Das will Bradley verhindern, denn in seinen Augen sind Mara und Corey ihre einzige Hoffnung, die Botschaft der Fremden zu entschlüsseln. Corey hat mal mit Delphinen kommuniziert, also in einem ganz anderen Medium: unter Wasser. Und Mara beherrscht die Mathematik. Zusammen hecken sie den Plan aus, Corey auf eine Exkursion in die Jupiter-Atmosphäre zu schicken. Seine Gondel soll an einem Ballon hängen. Mara soll in einem Beiboot folgen und ihn notfalls bergen.

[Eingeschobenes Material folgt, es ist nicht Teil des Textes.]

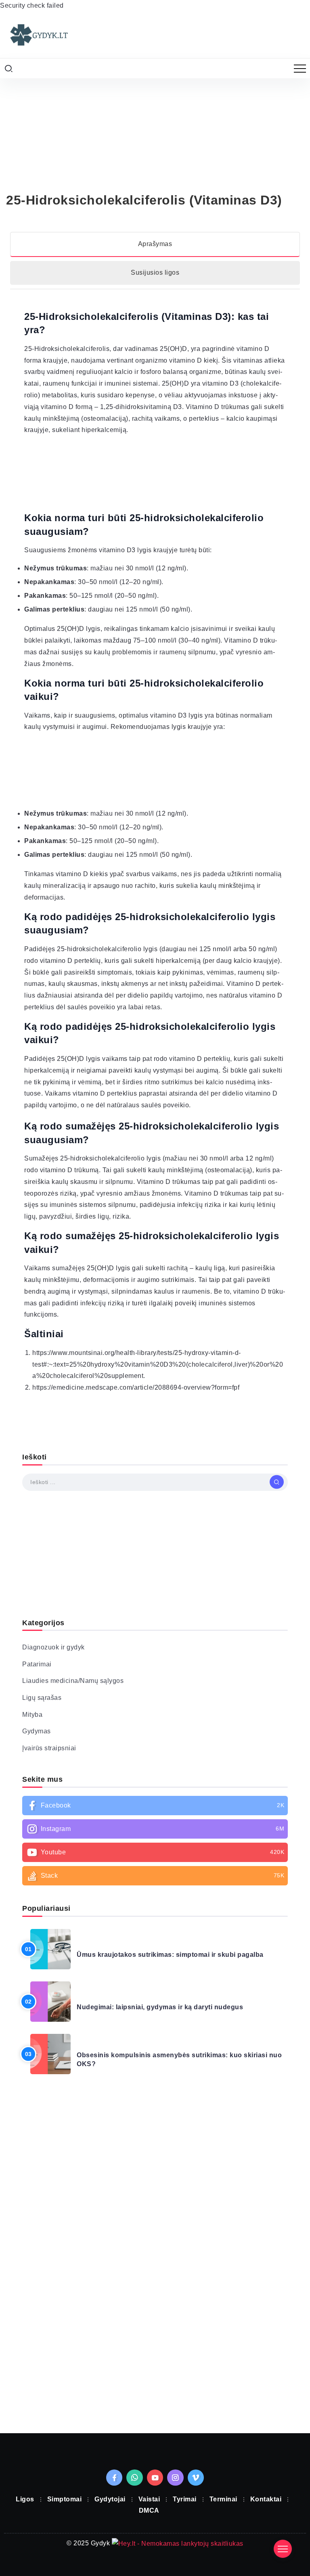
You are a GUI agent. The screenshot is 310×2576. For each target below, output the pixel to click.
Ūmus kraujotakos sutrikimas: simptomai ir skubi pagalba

Während die 300 Mann starke Crew an Bord des Orbs dem Wagnis gespannt folgt, entdeckt Corey in seiner Gondel tatsächlich Aliens in den unteren Schichten der turbulenten Jupiter-Atmosphäre: silbrige Kugeln. Sie nutzen Elektromagnetismus, um akustische Signale zu erzeugen und betören den Besucher mit ihrem elektronischen Gesang. Doch dann wird ihre Annäherung unvermittelt zur Gefahr …

|Mein Eindruck|

Dieser Kurzroman gewann 1975 unter dem Titel „If the Stars Are Gods“ den begehrten NEBULA Award der amerikanischen SF-Autoren und -Kritiker, und 1977 erschien der erfolgreiche Roman dazu (dt. als „Der Bernstein-Mensch“). Dass sich der wissenschaftlich orientierte Benford mit dem Planeten Jupiter bestens auskennt, hatte er 1975 mit dem Jugendbuch „The Jupiter Project“ bewiesen (dt. bei Boje, 1978). Dieses Wissen kommt ihm bei „Jupiters Amboss“ sehr zugute.

Der Schauplatz erinnert an Arthur C. Clarkes klassische Novelle „Begegnung mit Medusa“, aber der Handlungsverlauf ist klassischer Benford. Bradley, der Stationsleiter, muss sich gegen bornierte und fanatisierte Mitarbeiter durchsetzen, um überhaupt einen Fortschritt in seiner Forschung, der Mission, zu erzielen. (Dieses Motiv taucht noch mehrmals bei Benford auf.) Aber er muss auch seine Hand über die beiden „Mutanten“ halten, die eben diesen Durchbruch erzielen könnten.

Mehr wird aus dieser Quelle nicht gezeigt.